3. Using a Macrostructure Representation

3.1 Influences on Comprehension Processes During Reading

The macrostructure representation a reader constructs during reading has a privileged status with respect to processing of subsequent text. Macropropositions are more accessible than micropropositions so they are particularly likely to serve as the context for the interpretation of new information during reading (McKoon and Ratcliff 1992). This is true in two respects. First, because a recently identified macroproposition is likely to be the most available information when a new sentence is read, it will be the first context consulted as the reader attempts to establish the local coherence of the new information (Kintsch and van Dijk 1978, Kintsch 1998). Second, because macropropositions are typically elaborated in a text, macropropositions should generally be relatively accessible from the text representation even when they were not recently processed. Thus, macropropositions should also be relatively available as a context for establishing global coherence relations (Myers and O’Brien 1998). Indeed, there is substantial empirical evidence that macrorelevant information (e.g., titles) can greatly influence how readers interpret statements and organize their text representations.

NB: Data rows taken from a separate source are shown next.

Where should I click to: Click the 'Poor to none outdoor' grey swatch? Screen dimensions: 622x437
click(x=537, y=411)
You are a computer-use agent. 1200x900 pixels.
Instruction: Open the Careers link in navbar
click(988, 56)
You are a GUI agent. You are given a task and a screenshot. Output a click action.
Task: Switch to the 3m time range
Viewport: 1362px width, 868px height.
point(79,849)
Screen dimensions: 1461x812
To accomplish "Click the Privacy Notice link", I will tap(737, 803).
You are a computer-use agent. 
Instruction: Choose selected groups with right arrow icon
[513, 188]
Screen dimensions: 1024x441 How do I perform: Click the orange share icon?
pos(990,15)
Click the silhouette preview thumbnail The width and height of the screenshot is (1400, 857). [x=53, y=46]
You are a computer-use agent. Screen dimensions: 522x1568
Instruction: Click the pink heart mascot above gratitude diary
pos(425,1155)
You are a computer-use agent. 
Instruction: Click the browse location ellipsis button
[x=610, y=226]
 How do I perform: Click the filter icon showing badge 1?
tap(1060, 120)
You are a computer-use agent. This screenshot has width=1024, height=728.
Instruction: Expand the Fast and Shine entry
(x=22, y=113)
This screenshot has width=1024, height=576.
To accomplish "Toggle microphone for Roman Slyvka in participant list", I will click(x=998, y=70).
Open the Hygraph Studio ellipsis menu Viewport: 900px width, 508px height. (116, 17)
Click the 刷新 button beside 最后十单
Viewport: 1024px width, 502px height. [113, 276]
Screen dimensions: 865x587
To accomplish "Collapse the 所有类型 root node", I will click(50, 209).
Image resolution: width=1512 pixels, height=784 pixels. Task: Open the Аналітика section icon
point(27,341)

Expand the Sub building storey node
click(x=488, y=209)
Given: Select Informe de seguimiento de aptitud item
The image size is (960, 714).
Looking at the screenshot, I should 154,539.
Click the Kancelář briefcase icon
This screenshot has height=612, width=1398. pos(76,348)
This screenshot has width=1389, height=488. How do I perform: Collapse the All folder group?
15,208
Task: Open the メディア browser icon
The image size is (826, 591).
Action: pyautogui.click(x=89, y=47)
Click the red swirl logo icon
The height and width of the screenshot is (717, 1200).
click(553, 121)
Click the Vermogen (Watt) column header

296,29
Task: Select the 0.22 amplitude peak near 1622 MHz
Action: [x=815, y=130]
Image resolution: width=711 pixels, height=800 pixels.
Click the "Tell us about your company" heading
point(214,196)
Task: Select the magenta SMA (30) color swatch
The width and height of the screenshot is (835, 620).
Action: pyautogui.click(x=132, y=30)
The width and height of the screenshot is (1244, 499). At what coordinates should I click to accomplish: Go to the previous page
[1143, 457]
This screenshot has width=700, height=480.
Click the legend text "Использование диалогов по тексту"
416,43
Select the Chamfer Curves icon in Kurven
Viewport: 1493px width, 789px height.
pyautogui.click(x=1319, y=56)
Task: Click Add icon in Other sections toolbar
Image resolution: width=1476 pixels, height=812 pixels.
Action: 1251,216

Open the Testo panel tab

3.2 Influences on Memory for Text

A macrostructure representation can also play a prominent role in memory for a text after it has been read. For the same reasons that individual macropropositions tend to be relatively accessible during reading, they are also memorable after reading. As elaborated information, there are many retrieval routes to macropropositions in the text representation. Further, in tasks that emphasize reconstructive processes (e.g., free recall), readers often use their macrostructure representations strategically as a retrieval plan to cue their memories for text content.

4. Future Directions

There are several directions in which future research should develop. First, there is a need for new methods of studying macroprocessing as they occur on-line (i.e., during reading). Although there are many empirical studies demonstrating that readers are sensitive to macrorelevant information as they read, very few studies address the nature of the cognitive operations involved in verifying macropropositions, inferring macropropositions, or determining the relationships among macropropositions. Most on-line methods require great precision in specifying the text conditions eliciting a given process. Because macroprocessing often involves the integration of several propositions and depends heavily on a reader’s background knowledge, such theoretical precision may not be possible. Thus, methods are required that are sensitive to on-line processes, but which do not require pinpointing a particular text event as the stimulus eliciting some process.

In addition to the need for new research methods, theoretical advances are needed in several areas. More detailed models are needed of the cognitive processes that underlie the construction of a macrostructure. The models should identify the text conditions that trigger the processes. More detailed models are also needed of how the availability of a macrostructure representation influences subsequent processing. Models are also needed to explain how the construction of a macrostructure interacts with a reader’s knowledge of conventional text structures (e.g., narrative; empirical research report) or what van Dijk and Kintsch (1983) call the superstructure of a text. Finally, theoretical advancement on all fronts depends on the development of ways to model the involvement of readers’ background knowledge in all aspects of macroprocessing. Current theory ascribes an extensive role to background knowledge, but promising methods to model its role have only recently begun to take shape (Kintsch 1998).